Unveiled at the World Economic Forum in Davos, where fintech is a hot topic of discussion, the report estimates that the move to modular financial services could see $1 trillion of revenues and costs shift in banking and insurance, an industry with $5.7 trillion of revenues today.
Although most of the churn will be within the establishment, new customer platforms could capture up to $150 billion - more than two per cent of banking and insurance revenue today, predicts Oliver Wyman.
Customers could be another big winner, with a wider range of product providers increasing competition and driving down costs to the tune of between $150 billion and $300 billion. Innovative business models based on new technology will win their share, with the potential to capture a further $250 billion of existing revenues.
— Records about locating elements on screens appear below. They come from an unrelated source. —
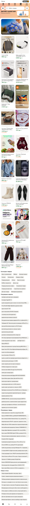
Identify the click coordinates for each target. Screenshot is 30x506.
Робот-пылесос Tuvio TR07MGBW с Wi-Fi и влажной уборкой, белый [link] (21, 56)
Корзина (21, 504)
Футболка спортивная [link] (6, 178)
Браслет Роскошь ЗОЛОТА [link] (22, 128)
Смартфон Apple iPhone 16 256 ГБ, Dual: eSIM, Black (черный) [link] (21, 179)
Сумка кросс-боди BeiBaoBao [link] (6, 105)
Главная (3, 504)
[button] (14, 14)
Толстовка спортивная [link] (21, 154)
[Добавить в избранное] (13, 37)
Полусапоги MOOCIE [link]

The report notes that the large, integrated providers still have huge advantages, including existing customer relationships, secure at-scale operations and meeting the requirements of regulatory compliance.
However, costly, inflexible legacy infrastructure will be unsustainable and competition will force a significant tech overhaul, costing billions of dollars for each firm, perhaps requiring dividends to be suspended for a year or more.
Ted Moynihan, managing partner, financial services, Oliver Wyman, says: "Even if we do not expect a completely modular financial services sector, the way customers buy financial services and how firms deliver them is going to be transformed."